Tokyo: Rokurinsha | Tokyo Station

Overnight, the weather took a turn for the worse. Weather hovering just above freezing, with heavy rains and gusty winds, this was the dark side of winter that nobody tells you about. My final full day in Tokyo wasn’t looking good but nevertheless, I had a bloody good motivation to commute in this terrible weather – shopping.

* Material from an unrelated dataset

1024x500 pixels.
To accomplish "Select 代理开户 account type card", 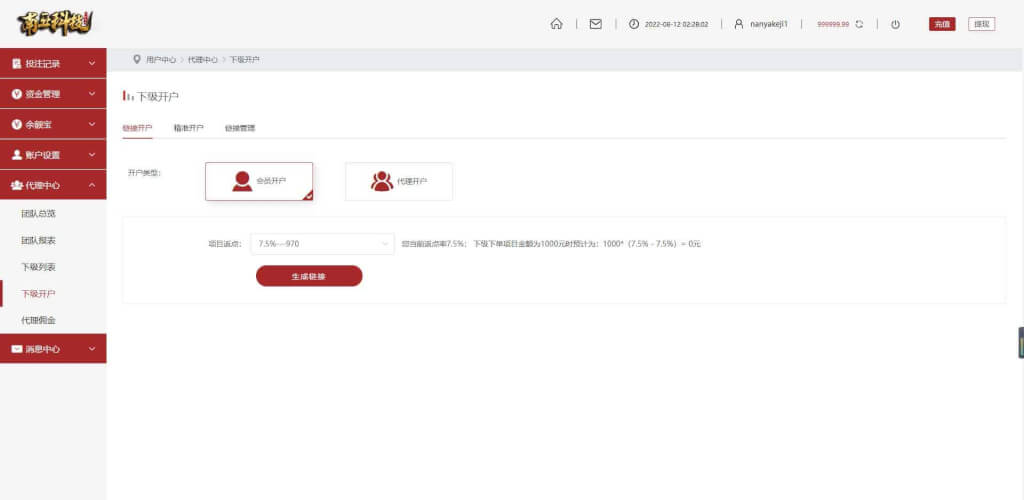I will tap(398, 181).
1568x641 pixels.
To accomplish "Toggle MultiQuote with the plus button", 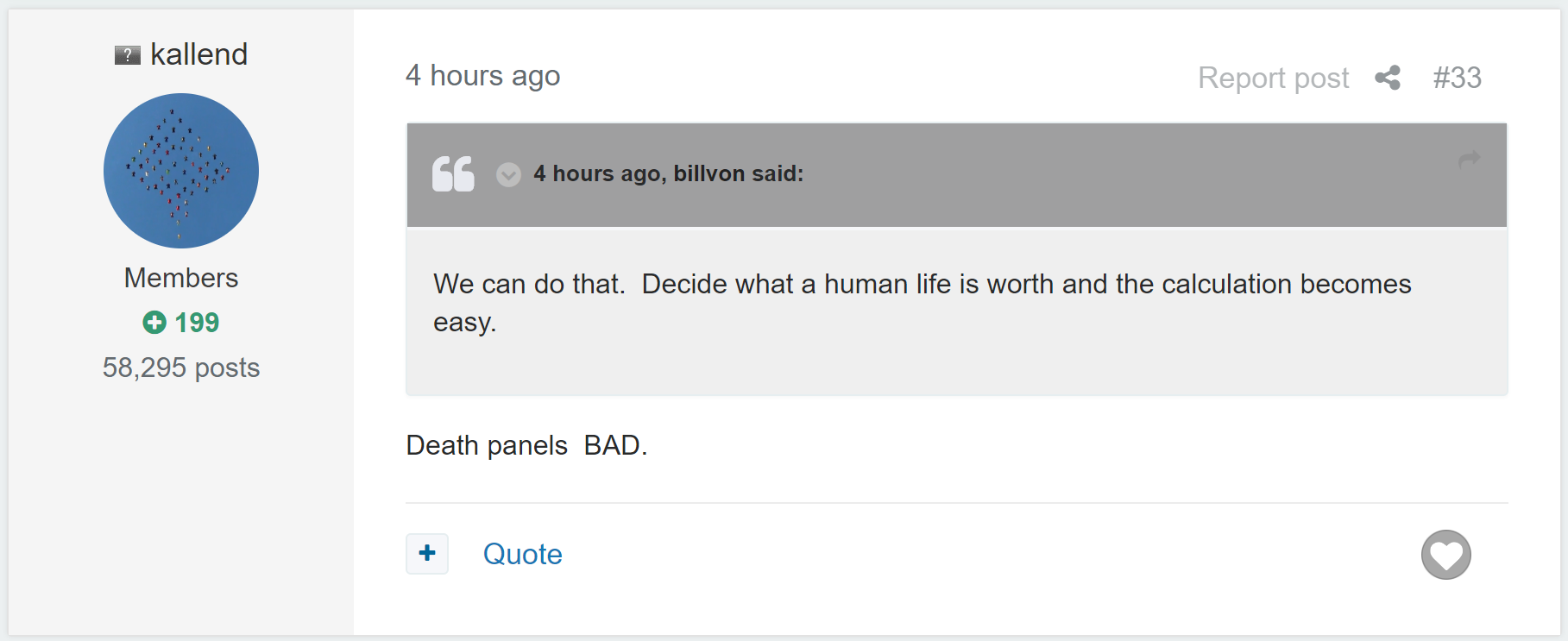I will pyautogui.click(x=427, y=553).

I couldn’t stomach just having Keisuke at the legendary Tokyo Ramen Street. It was certainly unfortunate that my travels did not include commuting through Tokyo station more often, so I decided to return and queue for the chain with consistently the longest queues – Rokurinsha. To battle the queues, I thought I’d skip breakfast and reach the area at eleven, but being still unfamiliar with the labyrinth that is Tokyo station, I only managed to join the queue forty-five minutes later at which point, the queues were already snaking. Unwilling to give up sampling arguably Tokyo’s best ramen, I plugged in my earphones, turned my music up, and joined the queue… It was nearly one when I got in. Like most low to mid-ranged eateries, you make payment first through a machine, where you select your dish and toppings you might wish to add. It spits out a small slip which you hand to the staff who show you your seat. It’s a small claustrophobia-inducing space, but then again, you’re supposed to come in, eat and go.

Rokurinsha only sells tsukemen, which is cold ramen served alongside a hot concentrated broth to dip the noodles in. Originally a seasonal summer’s dish, tsukemen seems to be gaining year-round popularity in Tokyo. My first ten or so slurps are just pure heaven. The soup is rich and meaty, and has been boiled with a concoction of various ingredients including, but not limited to pork, fish, vegetables into what looks like liquid gold. The noodles are slightly thicker than regular ramen, and it’s almost a ramen-soba lovechild which combines the best of both worlds – it has the spring and tangy texture of ramen, and goes down smoothly like udon. This, is by far, the best ramen I’ve ever had. But everything suddenly goes awry. After what seems like a long time, I’m acutely aware I’m less than a third through. The “mountain” of noodles stood seemingly untouched by my efforts to gnaw through it. At some point, it became a real struggle – it was the toughest food challenge I’ve ever faced. Filled with gratitude and appreciation towards these ramen masterchefs, giving up and going never crossed my mind. By now, all of the people who entered the same time as I did had finished their bowls, and left already. I continue to chow down… until delirium had set in, but I do eventually wipe the bowl clean – bloated and feeling queasy.

Then, a Scrubs scratch record moment. The chef took my bowl away, and came back with a bowl filled with liquid. “Supa (soup)”, he says and pours a little of the citrus plum powder thing into it and gestured me to carry the bowl and drink it. Fearing the worst, perhaps an imminent verbal diarrhea, but unwilling to offend, I sip, and it was like an explosion. Like a burst of a thousand suns, the bloated stomach flattened and imploded, and I no longer felt “full”. He smiled, with a twinkle in his eyes, as he saw the amazement in my eyes.

Now, to shop, shop, shop till I drop.